The conflicts and the corpses begin to meld together, and that’s the point. While the governments and landscapes may differ, our humanity is the same; it doesn’t matter if it’s an Iraqi child or a Bosnian child lying lifeless on an operating table: there’s equality in that kind of tragic loss.
Colvin is not immune to the human suffering she covers: her reporting on the mass graves in Iraq and “the fragility of the human body” is set against her continual and heavy drinking, her raging against nightmares and memories. Relationships – including two marriages and divorces to the same man – are difficult to maintain with war-zones calling. (Stanley Tucci plays her last love.) The stress and the drinking make Colvin lose several teeth, and she is hospitalized for PTSD before racing headlong into the next conflict.
The film was written by Arash Amel based on Marie Brennan’s Vanity Fair article of the same name and directed by acclaimed documentary filmmaker Matthew Heineman (Cartel Land, City of Ghosts).
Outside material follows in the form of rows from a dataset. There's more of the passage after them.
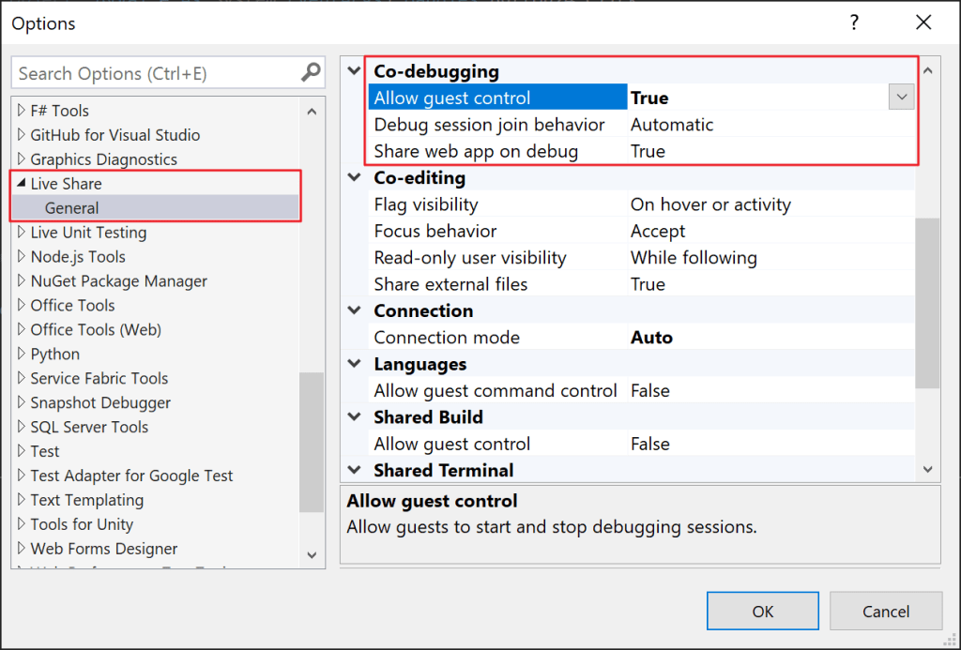The width and height of the screenshot is (961, 650).
Task: Collapse the Shared Terminal section
Action: click(354, 470)
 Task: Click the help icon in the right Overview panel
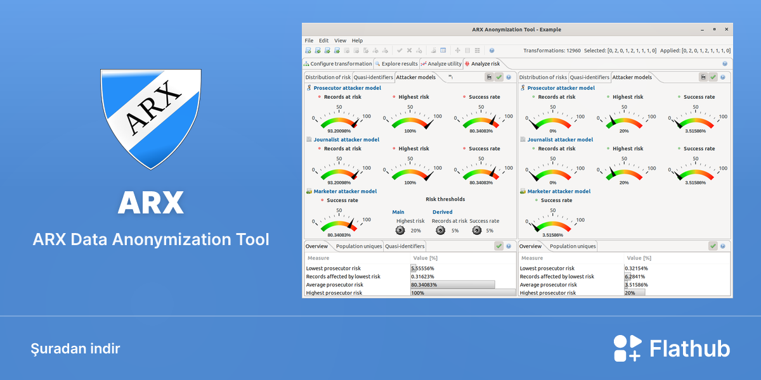tap(723, 246)
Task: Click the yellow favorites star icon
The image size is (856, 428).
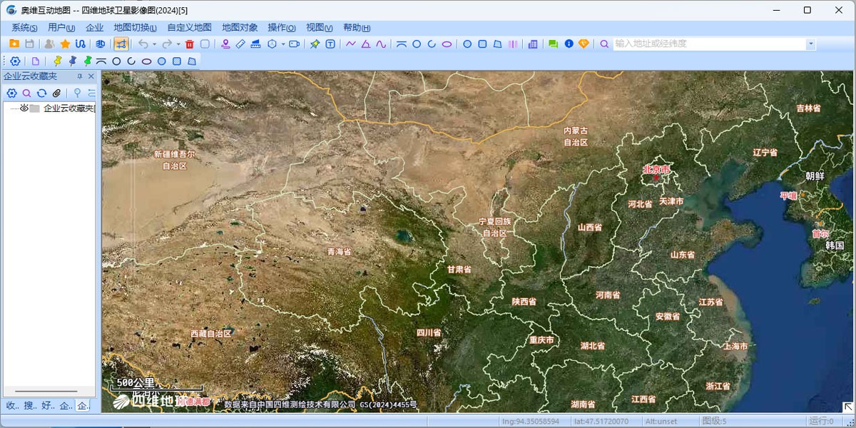Action: [65, 44]
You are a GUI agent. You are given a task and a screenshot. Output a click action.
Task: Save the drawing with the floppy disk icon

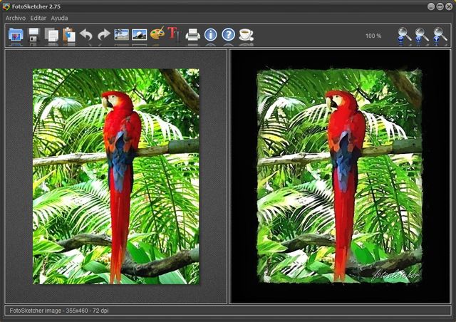coord(33,34)
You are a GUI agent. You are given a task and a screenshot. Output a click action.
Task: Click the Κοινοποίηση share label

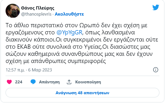coord(88,82)
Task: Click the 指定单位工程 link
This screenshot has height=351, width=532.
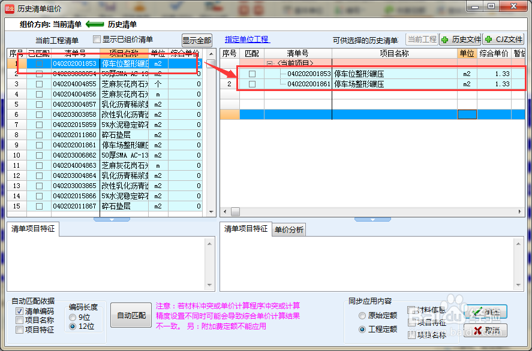Action: pos(247,38)
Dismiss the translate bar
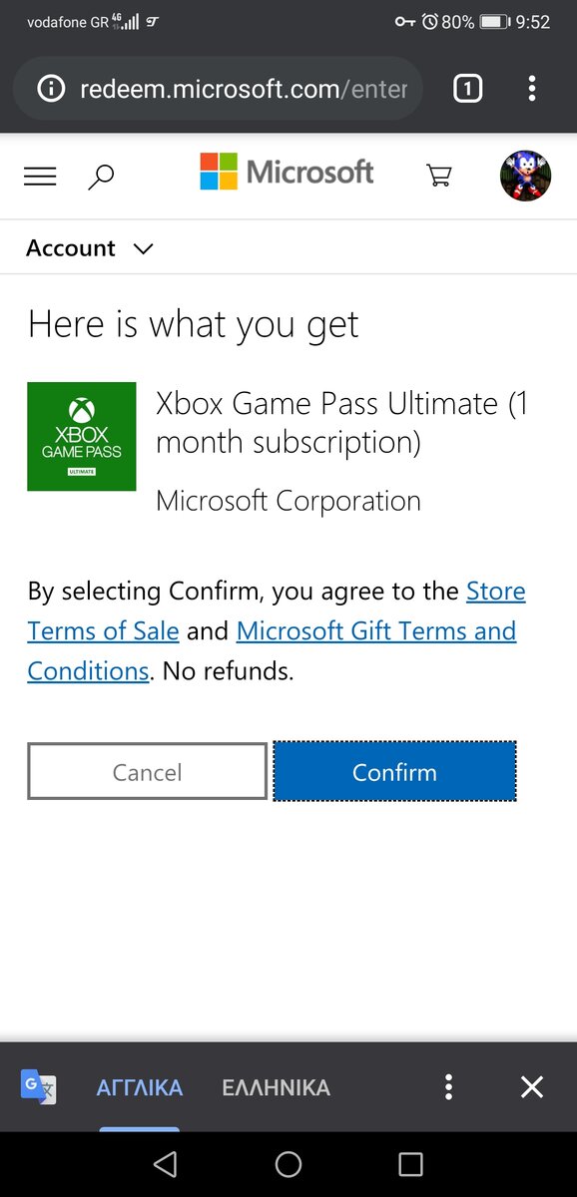This screenshot has width=577, height=1197. (532, 1086)
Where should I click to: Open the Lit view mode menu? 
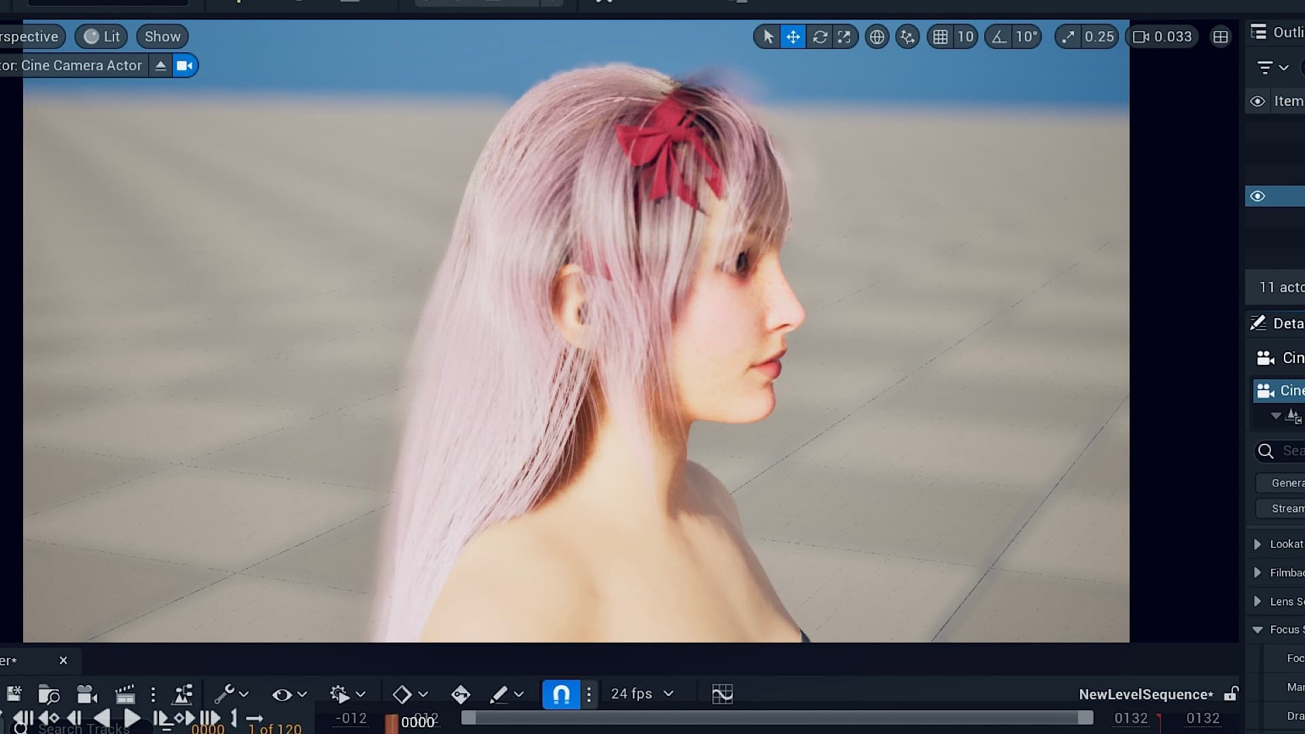[102, 37]
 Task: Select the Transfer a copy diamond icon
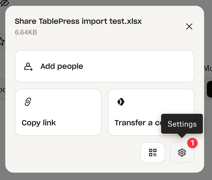point(121,102)
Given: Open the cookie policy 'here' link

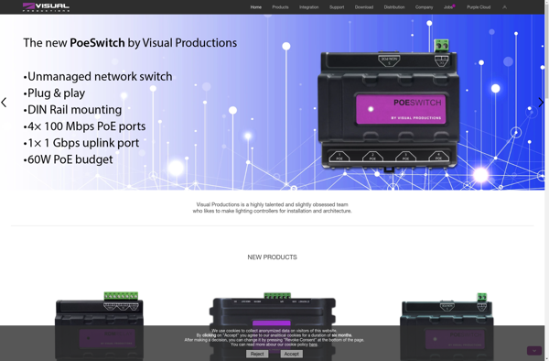Looking at the screenshot, I should 313,345.

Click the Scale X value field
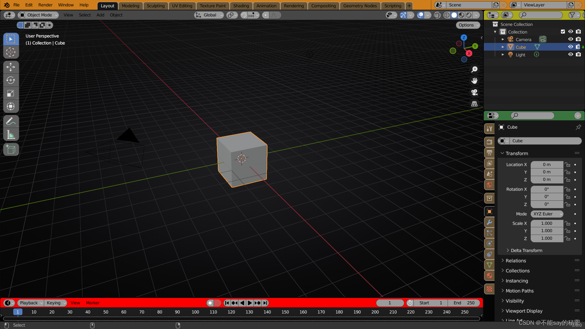click(547, 223)
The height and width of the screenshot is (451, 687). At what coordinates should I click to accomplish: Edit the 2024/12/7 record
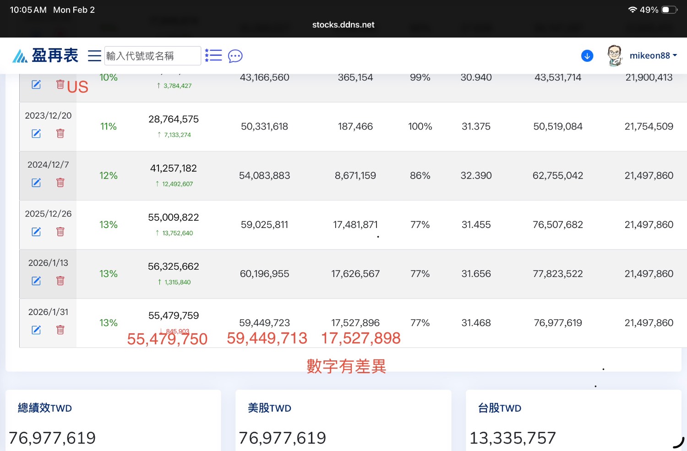point(36,183)
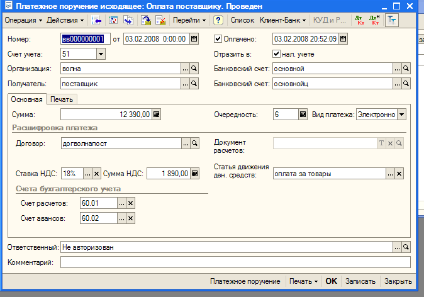Click the help question mark icon
The height and width of the screenshot is (297, 424).
(x=218, y=21)
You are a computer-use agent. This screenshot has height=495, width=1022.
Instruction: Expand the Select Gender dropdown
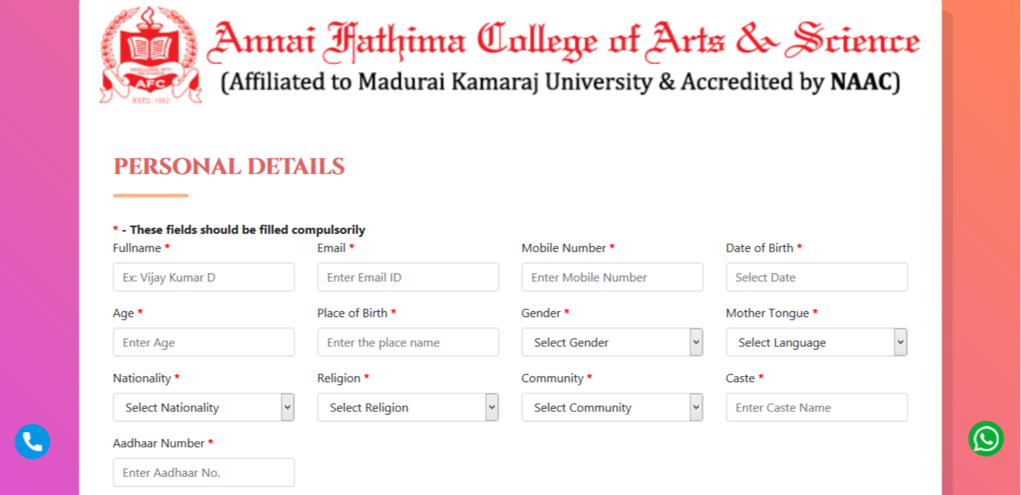pyautogui.click(x=612, y=342)
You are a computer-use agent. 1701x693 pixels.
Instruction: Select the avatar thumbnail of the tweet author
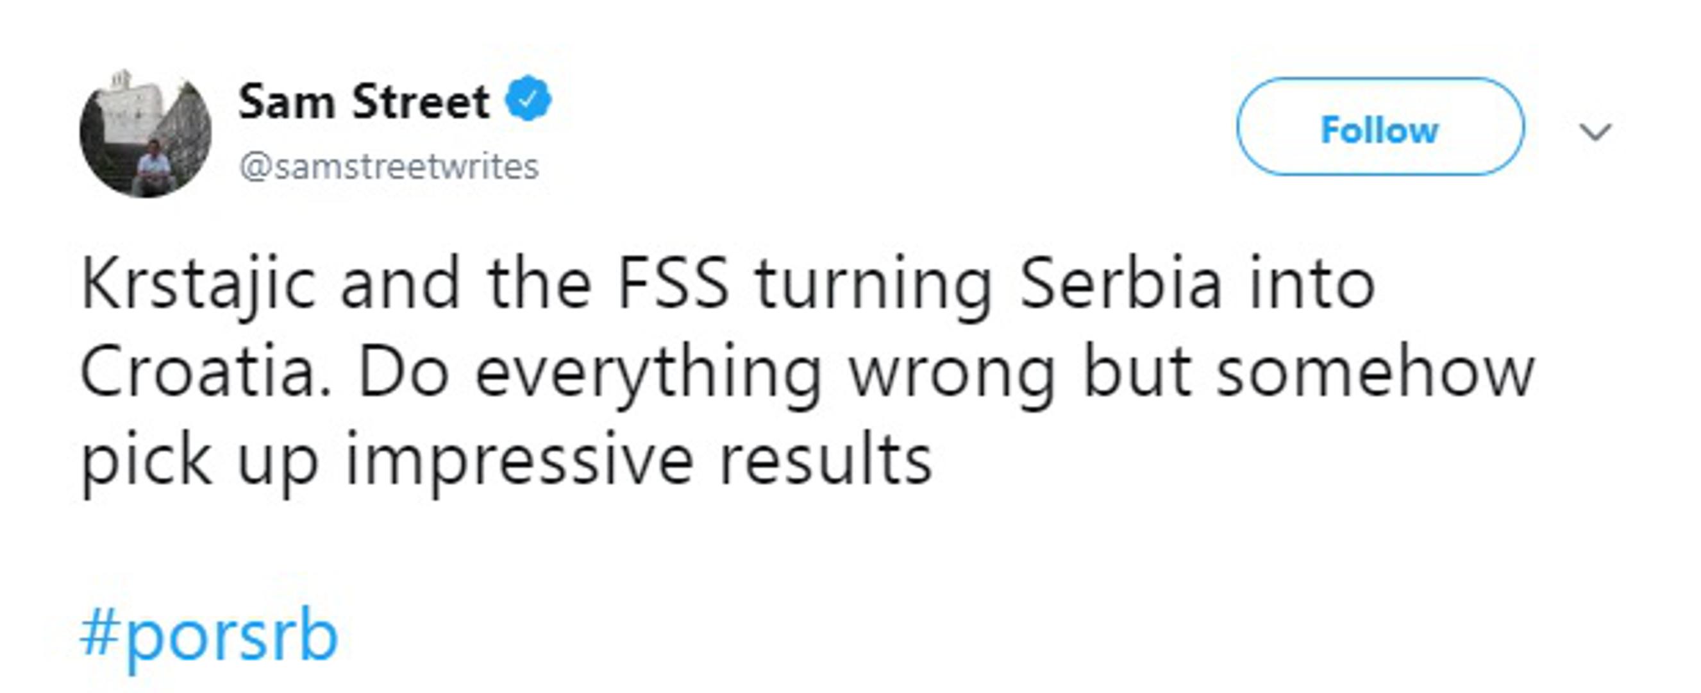pyautogui.click(x=147, y=129)
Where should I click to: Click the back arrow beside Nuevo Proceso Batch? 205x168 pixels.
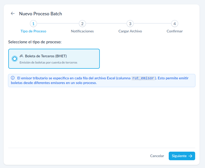[x=12, y=13]
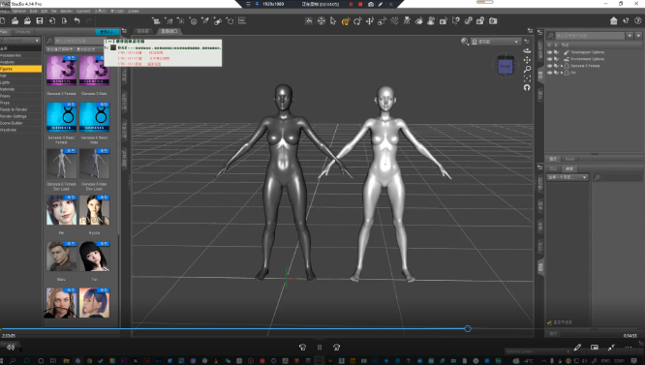Open the category dropdown above content list
The image size is (645, 365).
(20, 41)
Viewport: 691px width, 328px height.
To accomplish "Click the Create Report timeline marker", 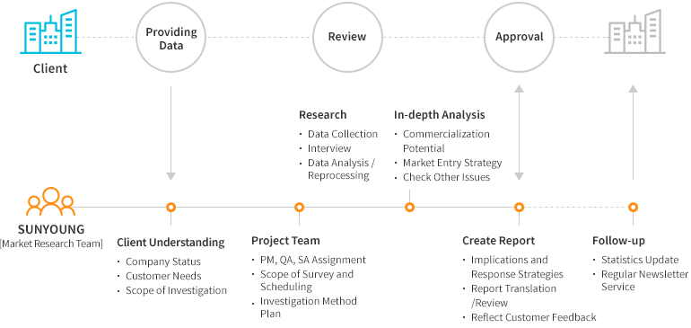I will click(519, 207).
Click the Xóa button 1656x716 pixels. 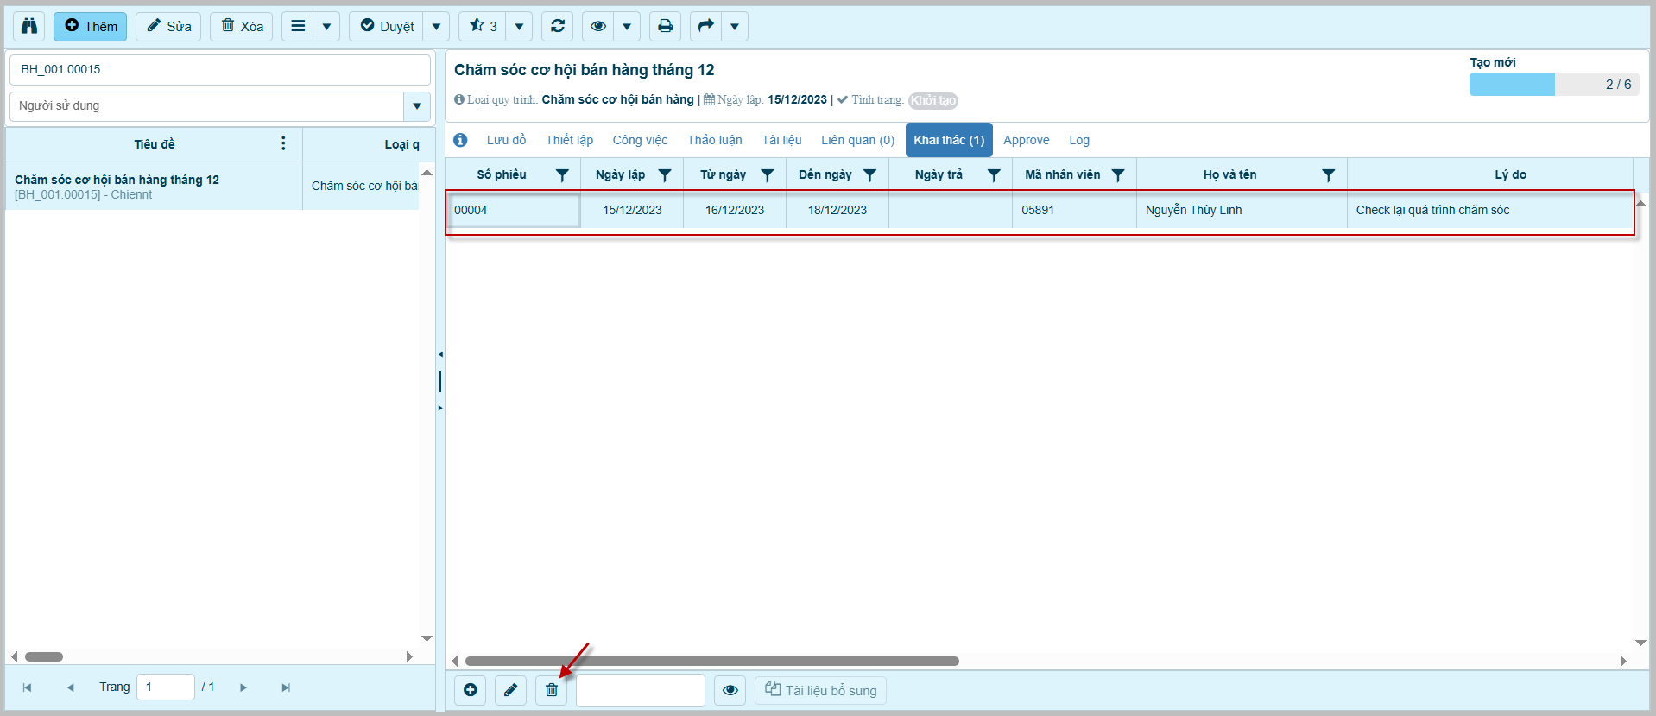click(242, 26)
It was produced by Charlize Theron, with an original song by Annie Lennox, whom Colvin had met a year before her death.
“You have a God-give talent to make people stop and care,” says her editor, clearly torn between a gripping story and the recklessness of his reporter. Because, as Colvin herself once said: “There are old journalists and there are bold journalists, but there are no old, bold journalists.” The film doesn’t shy away from the fact that Colvin’s brazen decisions put the lives of others in harm’s way, but by the then the risk is seen as a necessary evil undertaken by a brave few.